According to analyst firm TrendForce, NAND flashthe basic building block of all so-called solid-state storage devices (e.g. SSD, eMMC, microSD cards, flash drives, etc.) is in oversupply caused by a combination of increased inventory and a drop in demand (both from consumers and businesses). This, in turn, will cause some companies to significantly reduce their prices by up to 20% as the end of the year approaches.
Coming to price parity with hard drives?
TrendForce analyst Brian Ao said TechRadar Pro“As the price of NAND continues to see a dismal price [sic] in 2023, more and more vendors are bringing QLC solutions to the market. Based on the evaluation, it is possible to see that the vendors offer a 2TB QLC SSD solution [sic] under 80 on Black Friday 2023. If we were to predict the percentage of this scenario, the number would be 30%.”

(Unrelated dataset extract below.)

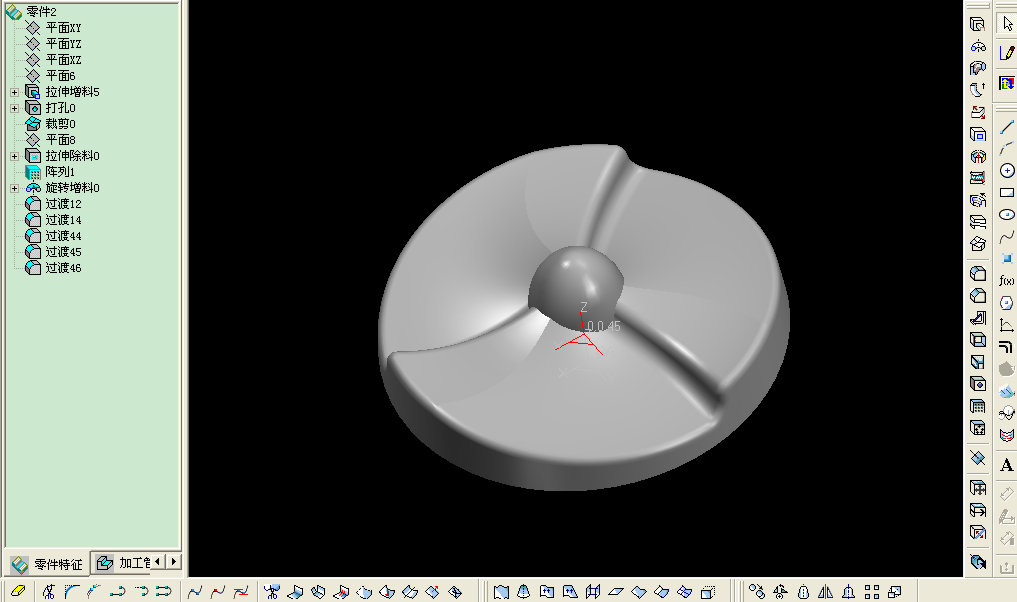Expand the 打孔0 feature node
The image size is (1017, 602).
14,108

2TB seems to be the sweet spot where price parity between them hard drives and SSD can happen. There aren’t enough 4TB SSD SKUs on the market and 1TB SSD prices haven’t dropped as fast as their 2TB siblings. Hard drives have too there is a significant drop in demand but due to vertical integration, the largest suppliers were able to manage inventory much better and as such prices held down quite well.
Outside of the usually bleak macroeconomic factors, other variables caused the decline in SSD prices to accelerate. The move to 176-layer technology means that higher-capacity SSDs can be produced at an equivalent cost, meaning that lower-capacity drives (128GB, 256GB) are no longer financially viable. There’s also the fact that stock SSDs that use the older SATA technology will likely be phased out to make way for the newer (and smaller) PCIe-based NVMe drives.

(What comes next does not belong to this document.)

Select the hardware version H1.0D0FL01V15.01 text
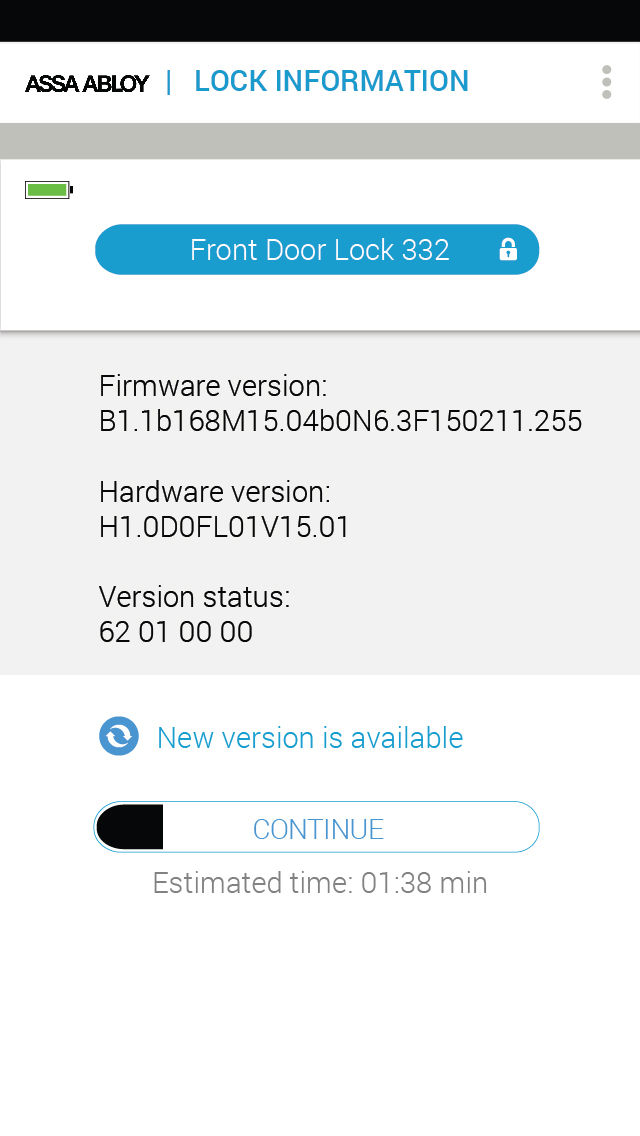The image size is (640, 1136). point(224,527)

So where does that leave us? At the time of writing, an internal 1TB SSD costs about two-thirds more than an equivalent hard drive of the same capacity/form factor (2.5 inches). The cheapest 2TB SSD costs just over twice the price of a 2TB HDD.
A drop of 30% – as TrendForce predicts – will bring the price of a 1TB SSD to a few dollars for a 1TB HDD. At that point, the only reason left to buy a hard drive with that capacity will pretty much disappear. SSDs are usually faster, much more durable, lighter, have a longer warranty and consume less power.
Larger HDD capacities are safe for now as they remain unchallenged, at least in terms of value for money, above 4TB for hyperscale applications (eg. web hosting, file hosting, cloud storage, cloud backup).